PCR optimizations were performed with DNA extracted from 10 ml EDTA venous whole blood from three samples using the Blood Maxi Kit (Qiagen, Hilden, Germany) and quantified by real-time quantitative PCR . Blood samples either derived from one individual sampled within this study under written informed consent (approved by the ethics commission of the Medical University of Innsbruck under study number 1086/2017) or were purchased from Biotrend (Köln, Germany). Bisulfite conversion was performed with 200 ng extracted DNA using the Premium Bisulfite Kit (Diagenode, Ougrée, Belgium) according to the manufacturer’s protocol. An additional dry spin before elution was performed to prevent ethanol carry-over into the PCR. A total of 2 μl converted DNA was used for primer tests with the Multiplex PCR Kit (Qiagen) in 25 μl assay volume. Annealing temperature gradient PCRs were performed to optimise the singleplex reactions to test primers targeting ASPA, PDE4C and EDARADD as well as with the entire multiplex system. Post-PCR purification was performed with 1.5X volume of AMPure XP beads (Beckman Coulter, Brea, California, USA) and 15 μl low TE (10 mM Tris, 0.1 mM EDTA, pH 8) were used for elution. PCR products were evaluated for amplicon yield and size on the Bioanalyzer using the DNA 1000 Kit (both Agilent Technologies, Santa Clara, CA, USA).
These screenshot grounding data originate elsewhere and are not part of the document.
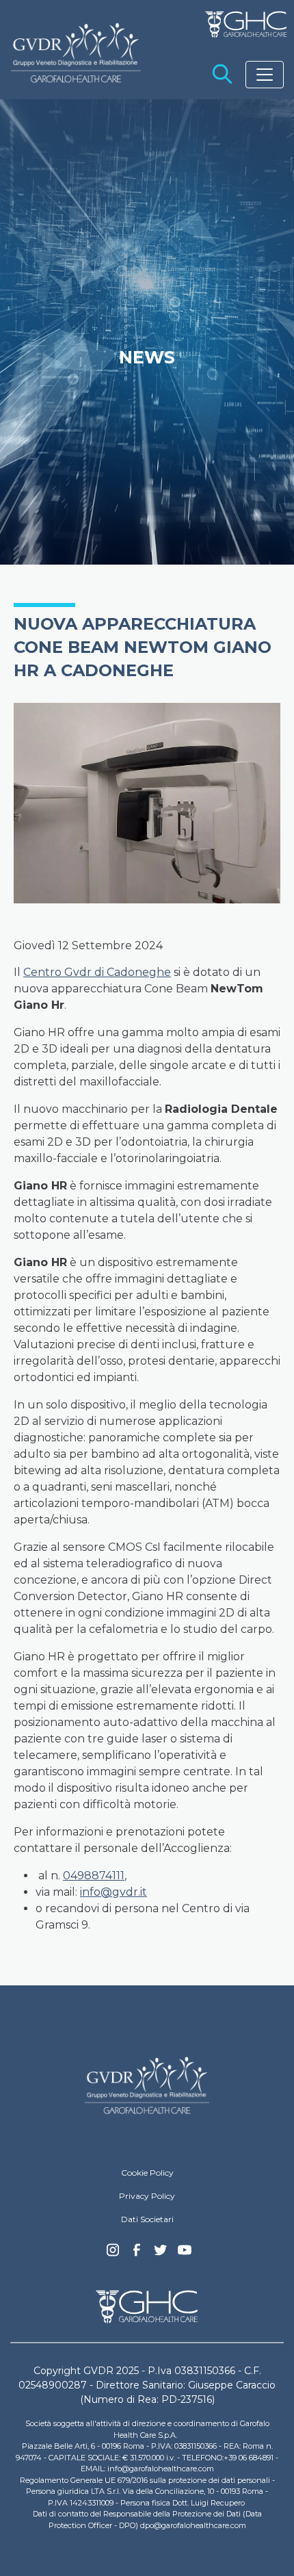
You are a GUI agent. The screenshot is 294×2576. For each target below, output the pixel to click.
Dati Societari (147, 2219)
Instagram (113, 2253)
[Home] (147, 2085)
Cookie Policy (147, 2172)
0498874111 (93, 1875)
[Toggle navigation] (264, 74)
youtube (184, 2251)
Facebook (136, 2253)
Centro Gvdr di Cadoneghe (97, 972)
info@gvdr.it (113, 1891)
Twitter (160, 2255)
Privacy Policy (147, 2196)
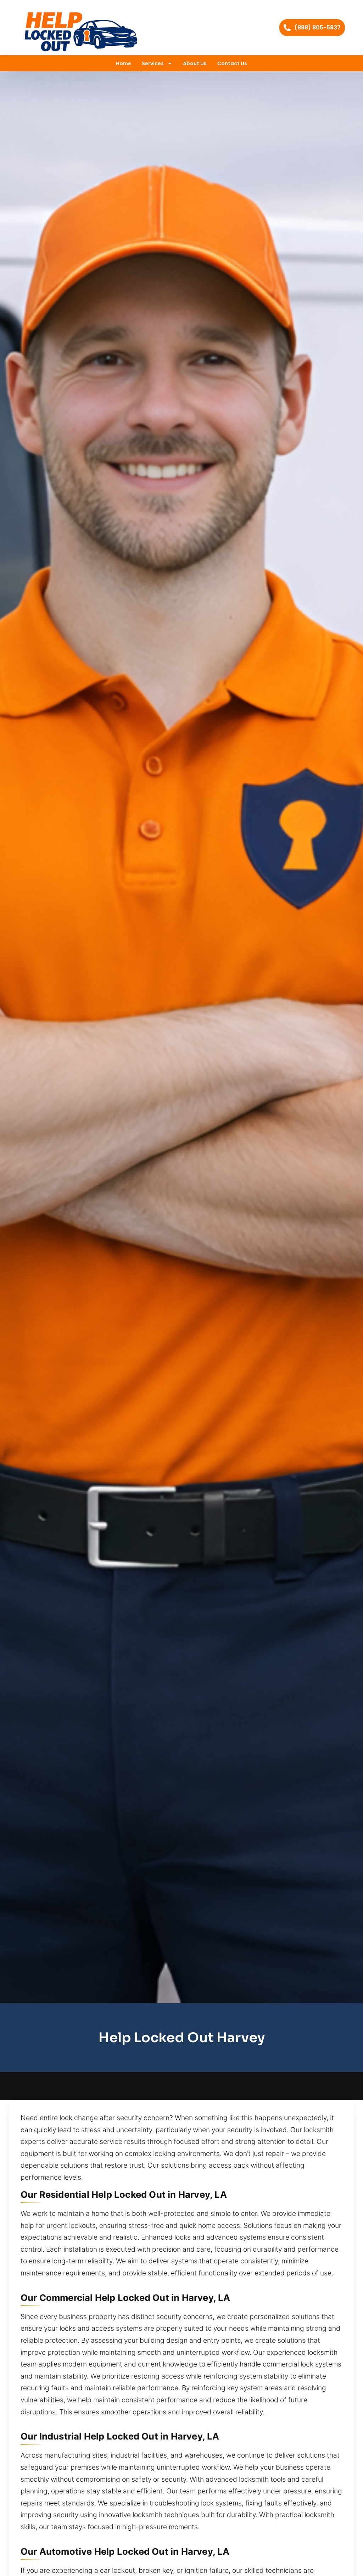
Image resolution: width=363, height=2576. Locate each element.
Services (153, 63)
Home (123, 63)
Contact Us (232, 63)
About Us (195, 63)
The final multiplex PCRs were carried out using the thermocycler steps: initial denaturation at 95° C for 15 min; 38 cycles of 95° C for 10 s, 57° C for 30 s, 72° C for 30 s; final elongation at 72° C for 10 min.
PCR products were also assessed with Sanger sequencing to verify all amplicons before massively parallel sequencing as described in . In brief, reactions were carried out using BigDye Terminator v1.1 Cycle Sequencing kit (Thermo Fisher Scientific - TFS, Waltham, MA, USA) in 10 μl reaction volumes and 0.3 μM primer (listed in Table 1). The thermal cycling comprised steps: 96° C for 1 min; 25 cycles of 95° C for 15 s, 50° C for 5 s and 60° C for 4 min. Cycle sequencing products were purified using centrifugation over Sephadex G-100 columns (Amersham, Little Chalfont, UK). Electrophoresis of sequencing products was performed on an ABI3500 instrument (TFS) using standard settings. Raw sequences were analysed with the Sequencer 5.1 (Gene Codes Corporation, Ann Arbor, MI, USA) software and assembled with an in-house prepared reference (bisuflite converted reference for targeted amplicons).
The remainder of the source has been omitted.